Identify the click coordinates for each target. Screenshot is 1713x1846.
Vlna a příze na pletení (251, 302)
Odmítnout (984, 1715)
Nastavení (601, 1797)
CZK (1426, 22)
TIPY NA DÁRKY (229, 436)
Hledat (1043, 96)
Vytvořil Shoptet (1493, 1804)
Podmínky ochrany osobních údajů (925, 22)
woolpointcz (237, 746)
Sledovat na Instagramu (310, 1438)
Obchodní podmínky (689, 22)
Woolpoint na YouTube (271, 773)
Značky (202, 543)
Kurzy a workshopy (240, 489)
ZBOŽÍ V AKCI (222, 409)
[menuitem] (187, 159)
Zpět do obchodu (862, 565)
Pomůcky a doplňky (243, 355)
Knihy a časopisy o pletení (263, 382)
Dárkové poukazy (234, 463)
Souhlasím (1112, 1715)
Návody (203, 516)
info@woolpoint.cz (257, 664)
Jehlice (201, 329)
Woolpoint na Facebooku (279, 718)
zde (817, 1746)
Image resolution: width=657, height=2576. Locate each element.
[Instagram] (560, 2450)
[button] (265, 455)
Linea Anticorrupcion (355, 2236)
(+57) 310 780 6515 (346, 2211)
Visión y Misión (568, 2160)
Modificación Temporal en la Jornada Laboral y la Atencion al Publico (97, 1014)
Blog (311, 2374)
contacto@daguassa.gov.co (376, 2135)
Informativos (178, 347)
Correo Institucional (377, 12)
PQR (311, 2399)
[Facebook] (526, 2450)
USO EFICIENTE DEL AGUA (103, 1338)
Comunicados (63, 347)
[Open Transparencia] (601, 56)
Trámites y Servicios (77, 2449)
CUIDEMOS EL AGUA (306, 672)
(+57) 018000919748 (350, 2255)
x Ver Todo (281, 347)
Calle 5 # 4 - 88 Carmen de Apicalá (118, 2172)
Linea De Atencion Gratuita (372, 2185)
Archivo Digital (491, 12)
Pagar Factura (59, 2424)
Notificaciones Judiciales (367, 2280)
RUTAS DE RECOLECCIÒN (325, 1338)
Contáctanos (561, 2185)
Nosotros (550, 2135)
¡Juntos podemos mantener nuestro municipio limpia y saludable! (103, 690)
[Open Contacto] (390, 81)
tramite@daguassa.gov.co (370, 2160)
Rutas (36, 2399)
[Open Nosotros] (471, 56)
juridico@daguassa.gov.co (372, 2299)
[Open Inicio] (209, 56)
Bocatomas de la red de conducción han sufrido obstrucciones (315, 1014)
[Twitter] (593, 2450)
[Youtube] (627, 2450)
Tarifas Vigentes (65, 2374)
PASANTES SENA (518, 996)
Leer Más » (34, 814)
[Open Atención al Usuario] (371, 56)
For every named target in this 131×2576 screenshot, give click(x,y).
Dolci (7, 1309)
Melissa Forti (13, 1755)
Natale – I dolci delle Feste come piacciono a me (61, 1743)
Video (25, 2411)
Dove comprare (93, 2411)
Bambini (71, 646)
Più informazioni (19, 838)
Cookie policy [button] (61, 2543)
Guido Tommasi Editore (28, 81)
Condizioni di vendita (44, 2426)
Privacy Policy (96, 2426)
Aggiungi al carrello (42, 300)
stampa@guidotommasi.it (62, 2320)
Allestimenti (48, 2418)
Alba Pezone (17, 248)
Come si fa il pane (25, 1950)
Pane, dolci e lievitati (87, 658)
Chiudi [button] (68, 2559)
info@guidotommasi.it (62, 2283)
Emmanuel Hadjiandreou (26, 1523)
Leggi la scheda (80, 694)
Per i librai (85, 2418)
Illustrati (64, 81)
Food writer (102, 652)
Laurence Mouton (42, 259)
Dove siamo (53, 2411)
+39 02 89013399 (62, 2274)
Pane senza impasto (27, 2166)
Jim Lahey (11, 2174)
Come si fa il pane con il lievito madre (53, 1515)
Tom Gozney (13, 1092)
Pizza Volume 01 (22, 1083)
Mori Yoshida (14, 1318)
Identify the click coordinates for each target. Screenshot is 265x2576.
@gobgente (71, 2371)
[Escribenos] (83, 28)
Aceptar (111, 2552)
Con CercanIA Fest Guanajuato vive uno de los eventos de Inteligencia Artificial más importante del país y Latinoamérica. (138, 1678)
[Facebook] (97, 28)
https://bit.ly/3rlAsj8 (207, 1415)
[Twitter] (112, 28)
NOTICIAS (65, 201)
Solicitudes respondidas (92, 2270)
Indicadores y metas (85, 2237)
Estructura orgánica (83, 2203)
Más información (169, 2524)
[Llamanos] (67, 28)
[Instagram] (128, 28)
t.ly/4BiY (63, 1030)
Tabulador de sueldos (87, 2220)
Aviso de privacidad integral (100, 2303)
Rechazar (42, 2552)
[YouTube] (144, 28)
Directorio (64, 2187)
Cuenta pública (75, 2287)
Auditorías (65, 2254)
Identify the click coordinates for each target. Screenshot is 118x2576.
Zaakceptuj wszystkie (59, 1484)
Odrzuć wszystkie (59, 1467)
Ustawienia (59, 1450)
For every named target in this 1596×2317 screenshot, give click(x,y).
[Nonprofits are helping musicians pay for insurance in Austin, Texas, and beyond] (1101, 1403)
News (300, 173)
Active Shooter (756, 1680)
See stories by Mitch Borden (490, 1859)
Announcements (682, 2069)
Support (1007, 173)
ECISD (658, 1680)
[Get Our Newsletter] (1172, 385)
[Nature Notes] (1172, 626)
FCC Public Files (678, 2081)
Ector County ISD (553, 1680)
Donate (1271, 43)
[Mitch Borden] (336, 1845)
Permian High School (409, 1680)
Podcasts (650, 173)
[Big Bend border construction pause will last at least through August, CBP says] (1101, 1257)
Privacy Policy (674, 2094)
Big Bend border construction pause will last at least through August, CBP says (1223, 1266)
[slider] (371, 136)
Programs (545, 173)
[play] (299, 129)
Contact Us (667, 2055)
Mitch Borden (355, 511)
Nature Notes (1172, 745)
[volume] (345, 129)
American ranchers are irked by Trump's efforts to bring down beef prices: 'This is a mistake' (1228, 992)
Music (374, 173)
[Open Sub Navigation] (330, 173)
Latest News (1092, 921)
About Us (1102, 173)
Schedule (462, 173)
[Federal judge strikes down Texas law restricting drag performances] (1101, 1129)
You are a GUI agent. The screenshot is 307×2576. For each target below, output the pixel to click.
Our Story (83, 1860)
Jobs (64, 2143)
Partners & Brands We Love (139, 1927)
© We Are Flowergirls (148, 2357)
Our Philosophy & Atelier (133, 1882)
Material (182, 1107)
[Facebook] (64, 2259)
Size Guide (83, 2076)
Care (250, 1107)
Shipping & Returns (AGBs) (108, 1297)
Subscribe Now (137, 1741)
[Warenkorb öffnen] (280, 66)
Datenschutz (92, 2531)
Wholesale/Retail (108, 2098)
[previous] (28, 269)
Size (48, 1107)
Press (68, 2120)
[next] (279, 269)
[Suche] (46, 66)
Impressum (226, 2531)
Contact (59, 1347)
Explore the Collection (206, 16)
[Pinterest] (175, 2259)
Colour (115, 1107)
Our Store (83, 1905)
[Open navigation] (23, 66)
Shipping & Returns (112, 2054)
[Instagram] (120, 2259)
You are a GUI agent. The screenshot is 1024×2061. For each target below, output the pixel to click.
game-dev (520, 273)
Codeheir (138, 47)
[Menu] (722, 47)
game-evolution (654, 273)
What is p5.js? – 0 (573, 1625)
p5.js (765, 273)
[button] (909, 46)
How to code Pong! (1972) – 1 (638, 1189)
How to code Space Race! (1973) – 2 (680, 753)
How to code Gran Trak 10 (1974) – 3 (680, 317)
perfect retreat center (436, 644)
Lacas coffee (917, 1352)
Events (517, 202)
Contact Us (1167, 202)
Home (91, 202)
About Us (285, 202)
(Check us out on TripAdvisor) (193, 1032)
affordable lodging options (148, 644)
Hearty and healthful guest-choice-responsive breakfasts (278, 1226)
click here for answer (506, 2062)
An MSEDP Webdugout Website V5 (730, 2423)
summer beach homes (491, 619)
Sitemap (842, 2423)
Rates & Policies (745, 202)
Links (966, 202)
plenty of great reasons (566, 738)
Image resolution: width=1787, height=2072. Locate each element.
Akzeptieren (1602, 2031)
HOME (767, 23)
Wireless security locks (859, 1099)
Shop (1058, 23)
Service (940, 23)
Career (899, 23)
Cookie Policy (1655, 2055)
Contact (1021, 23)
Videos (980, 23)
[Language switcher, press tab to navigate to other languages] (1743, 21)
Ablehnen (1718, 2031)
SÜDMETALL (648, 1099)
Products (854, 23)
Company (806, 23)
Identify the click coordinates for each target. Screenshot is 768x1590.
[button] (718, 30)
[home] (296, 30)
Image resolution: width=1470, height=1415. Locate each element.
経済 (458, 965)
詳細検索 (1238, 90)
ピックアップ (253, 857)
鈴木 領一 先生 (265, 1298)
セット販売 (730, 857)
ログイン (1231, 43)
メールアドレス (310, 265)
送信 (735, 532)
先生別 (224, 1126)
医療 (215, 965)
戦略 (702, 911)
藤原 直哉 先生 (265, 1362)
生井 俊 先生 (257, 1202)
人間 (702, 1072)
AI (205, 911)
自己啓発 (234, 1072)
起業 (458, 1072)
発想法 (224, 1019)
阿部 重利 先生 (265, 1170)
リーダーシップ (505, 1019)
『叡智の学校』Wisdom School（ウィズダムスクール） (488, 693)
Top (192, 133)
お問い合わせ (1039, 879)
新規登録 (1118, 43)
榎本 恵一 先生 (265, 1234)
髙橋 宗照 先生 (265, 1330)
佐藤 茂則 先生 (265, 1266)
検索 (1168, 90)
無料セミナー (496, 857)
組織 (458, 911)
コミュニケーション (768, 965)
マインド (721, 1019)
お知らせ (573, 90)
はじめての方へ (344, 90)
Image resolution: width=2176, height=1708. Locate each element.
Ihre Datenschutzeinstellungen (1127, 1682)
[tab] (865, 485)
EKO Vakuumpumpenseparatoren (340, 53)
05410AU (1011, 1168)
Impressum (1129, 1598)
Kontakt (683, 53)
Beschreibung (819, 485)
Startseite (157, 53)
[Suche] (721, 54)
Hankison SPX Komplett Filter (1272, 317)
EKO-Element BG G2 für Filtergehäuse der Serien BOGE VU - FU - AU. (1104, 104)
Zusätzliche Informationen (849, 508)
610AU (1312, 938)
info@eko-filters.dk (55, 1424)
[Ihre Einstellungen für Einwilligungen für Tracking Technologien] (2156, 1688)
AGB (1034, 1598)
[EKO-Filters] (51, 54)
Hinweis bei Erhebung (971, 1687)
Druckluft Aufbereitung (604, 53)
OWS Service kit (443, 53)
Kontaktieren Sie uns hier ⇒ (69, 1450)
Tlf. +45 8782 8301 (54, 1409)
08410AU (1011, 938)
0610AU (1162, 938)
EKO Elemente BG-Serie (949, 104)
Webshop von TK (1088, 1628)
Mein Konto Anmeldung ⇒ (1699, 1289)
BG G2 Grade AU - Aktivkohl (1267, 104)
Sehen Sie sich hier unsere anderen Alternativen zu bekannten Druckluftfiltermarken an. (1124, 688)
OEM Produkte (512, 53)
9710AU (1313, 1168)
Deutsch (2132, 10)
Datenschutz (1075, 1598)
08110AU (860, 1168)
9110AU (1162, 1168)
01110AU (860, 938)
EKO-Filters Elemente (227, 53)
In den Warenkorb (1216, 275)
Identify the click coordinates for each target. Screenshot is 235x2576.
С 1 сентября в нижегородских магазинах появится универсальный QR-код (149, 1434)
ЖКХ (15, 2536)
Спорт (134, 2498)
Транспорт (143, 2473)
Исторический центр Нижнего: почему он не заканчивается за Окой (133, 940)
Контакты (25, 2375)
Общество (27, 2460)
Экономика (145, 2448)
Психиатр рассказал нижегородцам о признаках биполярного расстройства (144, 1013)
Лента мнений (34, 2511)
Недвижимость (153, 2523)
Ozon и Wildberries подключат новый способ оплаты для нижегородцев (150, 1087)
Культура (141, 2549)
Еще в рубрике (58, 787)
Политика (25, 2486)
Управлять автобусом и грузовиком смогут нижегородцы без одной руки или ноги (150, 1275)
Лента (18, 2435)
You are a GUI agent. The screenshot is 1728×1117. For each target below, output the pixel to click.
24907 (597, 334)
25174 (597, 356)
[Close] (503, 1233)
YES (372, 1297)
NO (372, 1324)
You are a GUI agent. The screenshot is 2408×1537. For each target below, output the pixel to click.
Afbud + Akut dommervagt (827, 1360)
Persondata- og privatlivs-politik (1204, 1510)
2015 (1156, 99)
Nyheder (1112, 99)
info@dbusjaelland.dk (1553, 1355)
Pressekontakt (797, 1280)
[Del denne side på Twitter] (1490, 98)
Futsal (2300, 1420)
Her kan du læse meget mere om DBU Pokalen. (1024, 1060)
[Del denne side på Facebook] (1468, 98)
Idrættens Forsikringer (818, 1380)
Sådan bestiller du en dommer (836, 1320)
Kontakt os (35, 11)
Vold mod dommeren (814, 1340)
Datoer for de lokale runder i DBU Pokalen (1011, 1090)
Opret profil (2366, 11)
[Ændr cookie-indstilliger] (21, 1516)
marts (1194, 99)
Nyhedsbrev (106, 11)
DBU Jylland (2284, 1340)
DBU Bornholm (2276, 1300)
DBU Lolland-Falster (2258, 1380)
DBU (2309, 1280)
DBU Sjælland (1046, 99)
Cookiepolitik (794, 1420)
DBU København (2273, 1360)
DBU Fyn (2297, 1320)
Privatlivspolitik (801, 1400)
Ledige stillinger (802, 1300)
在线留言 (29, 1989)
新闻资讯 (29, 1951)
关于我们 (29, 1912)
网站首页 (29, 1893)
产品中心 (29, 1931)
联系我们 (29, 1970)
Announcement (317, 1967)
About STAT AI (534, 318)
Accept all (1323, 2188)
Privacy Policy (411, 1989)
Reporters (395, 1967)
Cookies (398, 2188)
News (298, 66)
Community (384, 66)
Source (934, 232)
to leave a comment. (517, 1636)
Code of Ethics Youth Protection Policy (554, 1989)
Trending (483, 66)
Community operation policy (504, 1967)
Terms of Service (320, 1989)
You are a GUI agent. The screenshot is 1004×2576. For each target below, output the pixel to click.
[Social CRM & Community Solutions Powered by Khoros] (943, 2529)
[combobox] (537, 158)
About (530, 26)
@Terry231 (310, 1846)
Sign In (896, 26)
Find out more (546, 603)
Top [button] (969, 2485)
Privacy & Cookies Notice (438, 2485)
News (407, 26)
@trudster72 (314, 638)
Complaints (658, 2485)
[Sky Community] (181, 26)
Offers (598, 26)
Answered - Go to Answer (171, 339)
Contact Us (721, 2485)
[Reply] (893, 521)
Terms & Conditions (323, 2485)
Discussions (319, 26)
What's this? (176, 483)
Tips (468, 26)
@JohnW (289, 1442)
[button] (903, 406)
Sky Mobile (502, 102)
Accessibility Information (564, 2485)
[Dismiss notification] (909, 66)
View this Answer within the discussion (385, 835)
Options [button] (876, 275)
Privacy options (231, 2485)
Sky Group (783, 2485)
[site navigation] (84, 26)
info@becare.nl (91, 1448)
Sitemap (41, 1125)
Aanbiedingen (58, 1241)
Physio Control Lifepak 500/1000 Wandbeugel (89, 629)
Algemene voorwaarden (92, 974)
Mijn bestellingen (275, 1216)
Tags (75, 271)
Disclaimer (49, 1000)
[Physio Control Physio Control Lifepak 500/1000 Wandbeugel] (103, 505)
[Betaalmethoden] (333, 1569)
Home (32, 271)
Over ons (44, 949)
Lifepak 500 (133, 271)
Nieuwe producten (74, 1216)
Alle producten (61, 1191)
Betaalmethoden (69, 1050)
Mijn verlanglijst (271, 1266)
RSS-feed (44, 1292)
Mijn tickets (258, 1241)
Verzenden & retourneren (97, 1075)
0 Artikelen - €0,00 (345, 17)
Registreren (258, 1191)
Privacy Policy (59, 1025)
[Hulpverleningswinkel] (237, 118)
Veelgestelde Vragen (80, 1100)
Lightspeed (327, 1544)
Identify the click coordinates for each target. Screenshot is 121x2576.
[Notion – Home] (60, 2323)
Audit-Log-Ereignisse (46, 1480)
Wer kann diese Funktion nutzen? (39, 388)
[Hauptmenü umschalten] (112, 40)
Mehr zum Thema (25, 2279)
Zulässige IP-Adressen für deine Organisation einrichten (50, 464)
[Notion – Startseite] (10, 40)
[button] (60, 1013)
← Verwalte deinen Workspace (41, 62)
::::
*PROBLEM DESCRIPTION*: From the records above, give again exactly the lines running from the line with "[Open Inicio] (209, 56)" to the line with "[Open Atención al Usuario] (371, 56)", inclusive.

*RESPONSE AREA*:
[Open Inicio] (209, 56)
Bocatomas de la red de conducción han sufrido obstrucciones (315, 1014)
[Twitter] (593, 2450)
[Youtube] (627, 2450)
Tarifas Vigentes (65, 2374)
PASANTES SENA (518, 996)
Leer Más » (34, 814)
[Open Atención al Usuario] (371, 56)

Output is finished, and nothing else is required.